# A case with perfect grounding



## Octopuss (Sep 9, 2010)

Some people say grounding is still a big problem (in some cases) even with higher grade more expensive cases. I have Auzentech X-fi forte I gave up on using because of constant sound problems even with new drivers. One guy suggested it MIGHT be grounding problem and according to his tests, some current can be measured on almost every case out there, which possibly causes problems.
So my question is, are you aware of any case in under say $200 range which is perfect in this way?


----------



## NdMk2o1o (Sep 9, 2010)

Octopuss said:


> Some people say grounding is still a big problem (in some cases) even with higher grade more expensive cases. I have Auzentech X-fi forte I gave up on using because of constant sound problems even with new drivers. One guy suggested it MIGHT be grounding problem and according to his tests, some current can be measured on almost every case out there, which possibly causes problems.
> So my question is, are you aware of any case in under say $200 range which is perfect in this way?



I really wouldn't have that as my main requirement for looking for a case, its a moot point and even if most cases have some kind of current going through them whiich I can't comment on, its obviously not that big of an issue as there would be a lot more talk about it.


----------



## Bo$$ (Sep 9, 2010)

try a high end coolmaster or a NZXT case, both are great choices


----------



## Papahyooie (Sep 9, 2010)

Ground the case to the screw on a wall outlet or something like that with a wire.


----------



## Bo$$ (Sep 9, 2010)

i dont think it is ground although the OP mentioned it, maybe it is interference in the case caused by the computer components inside it.

Linky


----------



## Octopuss (Sep 9, 2010)

Papahyooie said:


> Ground the case to the screw on a wall outlet or something like that with a wire.


I heard about this method but I do not like it very much. Extra cables/wires suck. Also, howwould I attach it to the case to make sure the contact is good? (or where of course)


----------



## slyfox2151 (Sep 9, 2010)

touch the inside of the case and see if that fixs the audio... if it dosnt then its not likely a grounding issue....


----------



## Octopuss (Sep 9, 2010)

slyfox2151 said:


> touch the inside of the case and see if that fixs the audio... if it dosnt then its not likely a grounding issue....
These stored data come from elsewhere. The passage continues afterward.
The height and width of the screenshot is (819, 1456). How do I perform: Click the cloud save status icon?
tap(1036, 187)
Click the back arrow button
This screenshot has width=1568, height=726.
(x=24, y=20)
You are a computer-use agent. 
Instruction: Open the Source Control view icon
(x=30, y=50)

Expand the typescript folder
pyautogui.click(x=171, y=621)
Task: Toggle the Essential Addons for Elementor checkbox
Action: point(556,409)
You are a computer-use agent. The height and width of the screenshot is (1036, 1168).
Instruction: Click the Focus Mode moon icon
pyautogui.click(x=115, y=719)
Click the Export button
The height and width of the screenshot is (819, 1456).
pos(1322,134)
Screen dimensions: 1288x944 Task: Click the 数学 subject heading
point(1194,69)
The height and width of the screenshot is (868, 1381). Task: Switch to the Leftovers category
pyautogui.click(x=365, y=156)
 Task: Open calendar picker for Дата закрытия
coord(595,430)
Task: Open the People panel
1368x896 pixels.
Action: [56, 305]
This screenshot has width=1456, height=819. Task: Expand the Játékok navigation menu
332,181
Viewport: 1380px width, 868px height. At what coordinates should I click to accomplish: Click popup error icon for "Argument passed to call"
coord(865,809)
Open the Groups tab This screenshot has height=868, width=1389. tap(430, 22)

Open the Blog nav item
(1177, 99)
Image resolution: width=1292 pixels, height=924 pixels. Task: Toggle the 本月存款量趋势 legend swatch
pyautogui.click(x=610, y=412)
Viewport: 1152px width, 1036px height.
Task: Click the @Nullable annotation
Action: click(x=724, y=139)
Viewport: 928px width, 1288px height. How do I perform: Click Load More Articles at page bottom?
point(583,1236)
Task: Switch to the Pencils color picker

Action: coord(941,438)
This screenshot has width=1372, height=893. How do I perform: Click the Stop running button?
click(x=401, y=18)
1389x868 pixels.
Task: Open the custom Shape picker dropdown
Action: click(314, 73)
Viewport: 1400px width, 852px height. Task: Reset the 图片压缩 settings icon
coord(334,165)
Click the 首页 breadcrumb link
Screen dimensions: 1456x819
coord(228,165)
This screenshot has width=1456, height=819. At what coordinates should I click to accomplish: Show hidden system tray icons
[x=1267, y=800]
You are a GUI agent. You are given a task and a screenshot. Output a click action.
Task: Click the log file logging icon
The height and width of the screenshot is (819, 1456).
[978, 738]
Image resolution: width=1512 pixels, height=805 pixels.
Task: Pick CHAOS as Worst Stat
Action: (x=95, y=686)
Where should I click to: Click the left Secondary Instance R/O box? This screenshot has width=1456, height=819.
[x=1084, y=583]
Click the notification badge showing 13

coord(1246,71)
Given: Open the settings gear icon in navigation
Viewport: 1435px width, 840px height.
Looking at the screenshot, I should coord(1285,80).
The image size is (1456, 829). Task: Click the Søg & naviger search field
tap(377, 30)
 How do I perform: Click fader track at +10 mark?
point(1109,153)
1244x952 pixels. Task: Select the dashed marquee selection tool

Good idea. I will try it, thanks


----------



## Beertintedgoggles (Sep 9, 2010)

If there is current going through your case to ground, then there is an issue with your components leaking current onto the ground plane rather than the return lines (the black wires).  Not an issue with the case at all.  In fact, even a well grounded case would still have current running through it in the above instance because it's doing what it's supposed to.


----------



## mudkip (Sep 9, 2010)

touch the inside of the case with one hand while placing the other hand on one breast. if that doesn't fix the audio problem your soundcard is possible gay.


----------



## Bo$$ (Sep 9, 2010)

mudkip said:


> touch the inside of the case with one hand while placing the other hands on one breast. if that doesn't fix the audio problem your soundcard is possible gay.


----------



## Phxprovost (Sep 9, 2010)

mudkip said:


> touch the inside of the case with one hand while placing the other hands on one breast. if that doesn't fix the audio problem your soundcard is possible gay.



this is the most likely scenario


----------



## Steevo (Sep 9, 2010)

+2


----------



## Arctucas (Sep 9, 2010)

Octopuss said:


> Some people say grounding is still a big problem (in some cases) even with higher grade more expensive cases. I have Auzentech X-fi forte I gave up on using because of constant sound problems even with new drivers. One guy suggested it MIGHT be grounding problem and according to his tests, some current can be measured on almost every case out there, which possibly causes problems.
> So my question is, are you aware of any case in under say $200 range which is perfect in this way?



Do you have a link to the actual comments "one guy" made?

I am interested in what sort of currents he found; DC? or AC?, if AC what frequency? What amperage are these currents? How is he determining these currents exist?

Chassis grounding exists for one purpose; to direct transient voltages to earth in order to protect personnel from electrical shock.


----------



## NdMk2o1o (Sep 9, 2010)

mudkip said:


> touch the inside of the case with one hand while placing the other hand on one breast. if that doesn't fix the audio problem your soundcard is possible gay.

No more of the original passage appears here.